- PROBLEM STATEMENT -
The entries are to be output in full, word for word.

Records drawn from a dataset

-------------------------

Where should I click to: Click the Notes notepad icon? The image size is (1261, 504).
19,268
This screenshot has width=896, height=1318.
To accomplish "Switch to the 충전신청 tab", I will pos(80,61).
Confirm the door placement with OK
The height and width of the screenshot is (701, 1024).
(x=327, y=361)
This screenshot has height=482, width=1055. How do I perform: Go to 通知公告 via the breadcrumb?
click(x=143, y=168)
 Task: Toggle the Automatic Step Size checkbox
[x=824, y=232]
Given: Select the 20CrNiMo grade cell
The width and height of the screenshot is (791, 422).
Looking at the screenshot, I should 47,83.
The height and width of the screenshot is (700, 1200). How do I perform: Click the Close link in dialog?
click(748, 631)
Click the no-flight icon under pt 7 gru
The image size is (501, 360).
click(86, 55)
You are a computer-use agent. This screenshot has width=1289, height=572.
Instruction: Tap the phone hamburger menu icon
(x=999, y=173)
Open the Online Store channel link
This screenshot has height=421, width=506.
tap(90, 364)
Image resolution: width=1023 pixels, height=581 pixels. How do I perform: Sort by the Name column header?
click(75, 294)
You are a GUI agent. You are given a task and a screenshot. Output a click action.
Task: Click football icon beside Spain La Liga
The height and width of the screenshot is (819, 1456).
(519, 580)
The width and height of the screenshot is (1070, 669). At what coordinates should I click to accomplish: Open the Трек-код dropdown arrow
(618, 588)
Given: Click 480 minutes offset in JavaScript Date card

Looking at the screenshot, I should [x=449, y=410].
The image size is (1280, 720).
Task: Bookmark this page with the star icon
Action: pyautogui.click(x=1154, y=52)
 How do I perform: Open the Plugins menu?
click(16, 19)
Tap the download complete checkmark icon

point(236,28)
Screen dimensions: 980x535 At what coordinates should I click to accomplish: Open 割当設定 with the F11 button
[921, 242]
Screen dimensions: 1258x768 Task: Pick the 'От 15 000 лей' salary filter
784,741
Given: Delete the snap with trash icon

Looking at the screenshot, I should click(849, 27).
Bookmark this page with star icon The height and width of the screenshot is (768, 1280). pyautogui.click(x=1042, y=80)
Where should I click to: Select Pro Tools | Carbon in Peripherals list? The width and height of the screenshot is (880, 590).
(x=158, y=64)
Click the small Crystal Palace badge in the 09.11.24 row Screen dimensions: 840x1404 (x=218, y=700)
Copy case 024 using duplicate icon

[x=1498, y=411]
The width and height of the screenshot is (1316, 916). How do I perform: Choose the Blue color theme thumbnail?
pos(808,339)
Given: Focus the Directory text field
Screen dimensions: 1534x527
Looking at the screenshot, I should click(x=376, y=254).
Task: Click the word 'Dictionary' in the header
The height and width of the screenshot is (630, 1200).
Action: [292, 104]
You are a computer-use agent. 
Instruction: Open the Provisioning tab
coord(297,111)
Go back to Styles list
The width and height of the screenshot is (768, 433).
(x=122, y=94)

-------------------------

- THE COMPLETED TASK -
Where should I click to: Click the Notes notepad icon? The image size is (1261, 504).
19,268
This screenshot has width=896, height=1318.
To accomplish "Switch to the 충전신청 tab", I will pos(80,61).
Confirm the door placement with OK
The height and width of the screenshot is (701, 1024).
(x=327, y=361)
This screenshot has height=482, width=1055. How do I perform: Go to 通知公告 via the breadcrumb?
click(x=143, y=168)
 Task: Toggle the Automatic Step Size checkbox
[x=824, y=232]
Given: Select the 20CrNiMo grade cell
The width and height of the screenshot is (791, 422).
Looking at the screenshot, I should 47,83.
The height and width of the screenshot is (700, 1200). How do I perform: Click the Close link in dialog?
click(748, 631)
Click the no-flight icon under pt 7 gru
The image size is (501, 360).
click(86, 55)
You are a computer-use agent. This screenshot has width=1289, height=572.
Instruction: Tap the phone hamburger menu icon
(x=999, y=173)
Open the Online Store channel link
This screenshot has height=421, width=506.
tap(90, 364)
Image resolution: width=1023 pixels, height=581 pixels. How do I perform: Sort by the Name column header?
click(75, 294)
You are a GUI agent. You are given a task and a screenshot. Output a click action.
Task: Click football icon beside Spain La Liga
The height and width of the screenshot is (819, 1456).
(519, 580)
The width and height of the screenshot is (1070, 669). At what coordinates should I click to accomplish: Open the Трек-код dropdown arrow
(618, 588)
Given: Click 480 minutes offset in JavaScript Date card

Looking at the screenshot, I should [x=449, y=410].
The image size is (1280, 720).
Task: Bookmark this page with the star icon
Action: pyautogui.click(x=1154, y=52)
 How do I perform: Open the Plugins menu?
click(16, 19)
Tap the download complete checkmark icon

point(236,28)
Screen dimensions: 980x535 At what coordinates should I click to accomplish: Open 割当設定 with the F11 button
[921, 242]
Screen dimensions: 1258x768 Task: Pick the 'От 15 000 лей' salary filter
784,741
Given: Delete the snap with trash icon

Looking at the screenshot, I should click(849, 27).
Bookmark this page with star icon The height and width of the screenshot is (768, 1280). pyautogui.click(x=1042, y=80)
Where should I click to: Select Pro Tools | Carbon in Peripherals list? The width and height of the screenshot is (880, 590).
(x=158, y=64)
Click the small Crystal Palace badge in the 09.11.24 row Screen dimensions: 840x1404 (x=218, y=700)
Copy case 024 using duplicate icon

[x=1498, y=411]
The width and height of the screenshot is (1316, 916). How do I perform: Choose the Blue color theme thumbnail?
pos(808,339)
Given: Focus the Directory text field
Screen dimensions: 1534x527
Looking at the screenshot, I should click(x=376, y=254).
Task: Click the word 'Dictionary' in the header
The height and width of the screenshot is (630, 1200).
Action: [292, 104]
You are a computer-use agent. 
Instruction: Open the Provisioning tab
coord(297,111)
Go back to Styles list
The width and height of the screenshot is (768, 433).
(x=122, y=94)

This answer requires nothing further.